I want to take the weighted mean of a column in a group-by statement, like this
import pandas as pd
import numpy as np
df = pd.DataFrame({'group': ['A', 'A', 'A', 'B', 'B', 'B'],
'value': [0.4, 0.3, 0.2, 0.4, 0.3, 0.2],
'weight': [2, 2, 4, 3, 1, 2]})
df_grouped = df.groupby('group')[['value', 'weight']].apply(lambda x: sum(x['value']*x['weight'])/sum(x['weight']))
df_grouped
Out[17]:
group
A 0.275000
B 0.316667
dtype: float64
So far all is well. However, in some cases the weights sum to zero, for instance
df = pd.DataFrame({'group': ['A', 'A', 'A', 'B', 'B', 'B'],
'value': [0.4, 0.3, 0.2, 0.4, 0.3, 0.2],
'weight': [1, 2, 3, 0, 0, 0]})
In this case I want to take the simple mean. The above expression obviously fail because of a divide by zero.
The method I currently use is to replace the weights with one wherever the weights sum to one
df_temp = df.groupby('group')['weight'].transform('sum').reset_index()
df['new_weight'] = np.where(df_temp['weight']==0, 1, df['weight'])
df_grouped = df.groupby('group')[['value', 'new_weight']].apply(lambda x: sum(x['value']*x['new_weight'])/sum(x['new_weight']))
This is an ok solution. But can this be achieved by a one-liner? Some special function for instance?

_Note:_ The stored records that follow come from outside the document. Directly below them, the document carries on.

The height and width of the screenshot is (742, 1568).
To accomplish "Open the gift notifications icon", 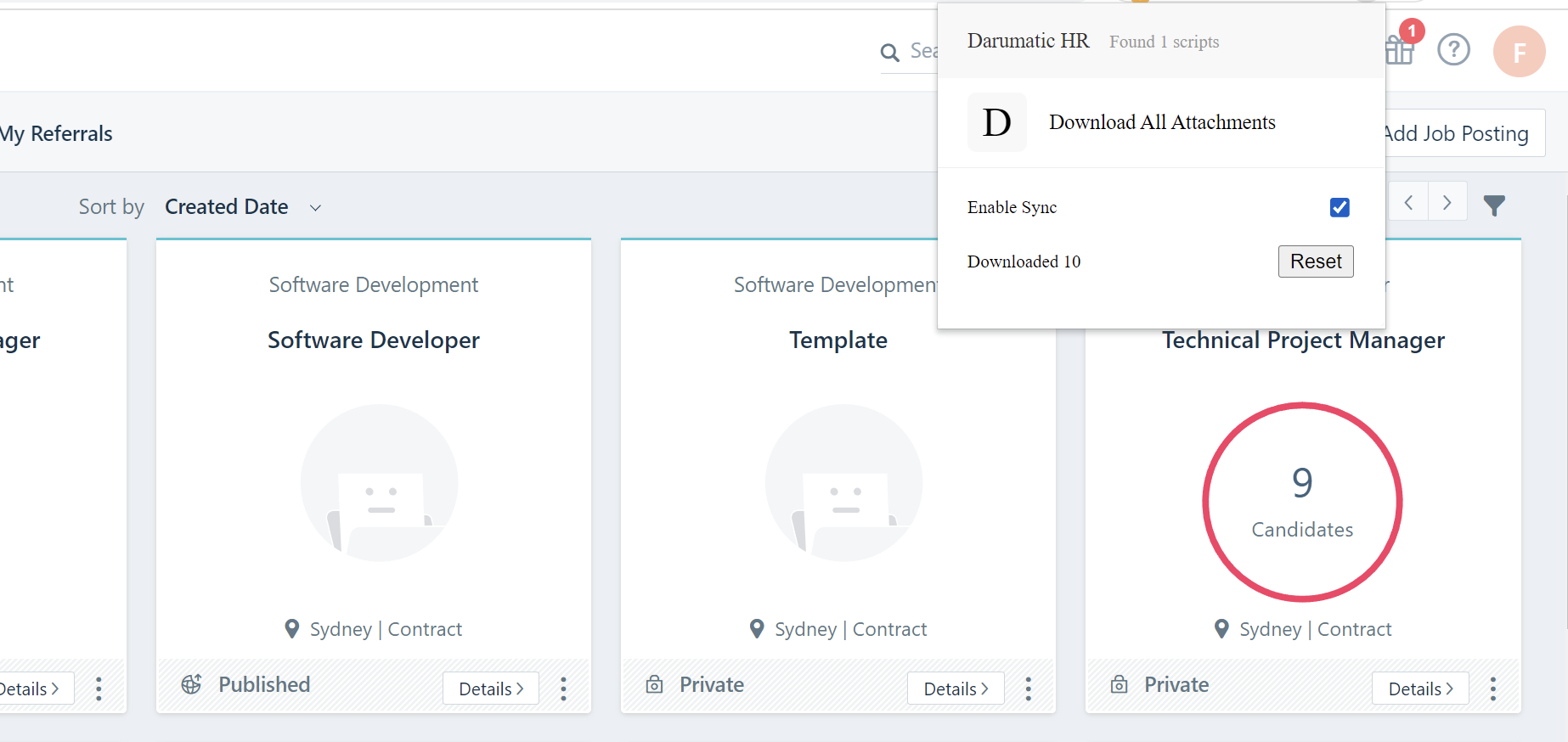I will tap(1400, 50).
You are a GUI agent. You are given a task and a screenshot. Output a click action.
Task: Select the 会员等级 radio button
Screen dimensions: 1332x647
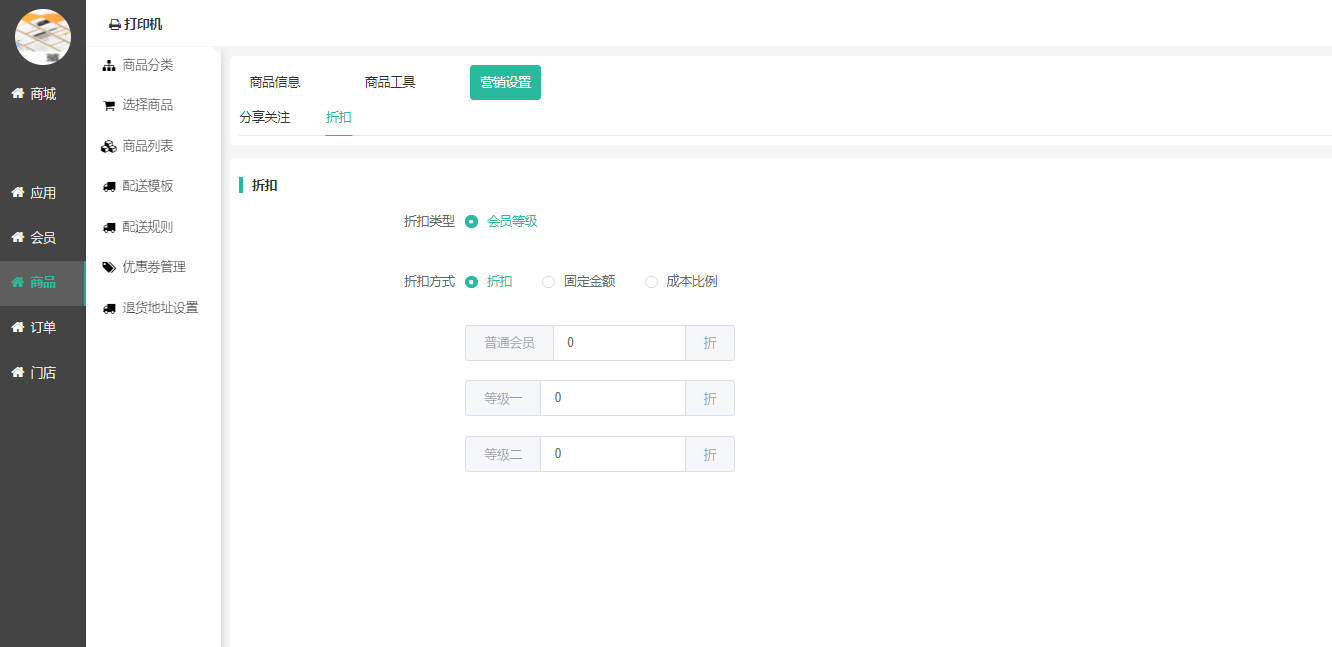tap(472, 222)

If you need it to be done in a one-liner it is possible to check whether the Group By Sum is equivalent to zero using a ternary operator inside the lambda as follows. If the group by sum is zero then use the regular mean.
df.groupby('group')[['value', 'weight']].apply(lambda x:sum(x['value'])/len(x['weight']) if (sum(x['weight'])) == 0 else sum(x['value']*x['weight'])/sum(x['weight']))
group
A 0.266667
B 0.300000
dtype: float64
The above snippet's regular mean calculation can be further minified as follows.
df.groupby('group')[['value', 'weight']].apply(lambda x:x['value'].mean() if (sum(x['weight'])) == 0 else sum(x['value']*x['weight'])/sum(x['weight']))
However, I think this type of one liners reduce the readability of the code.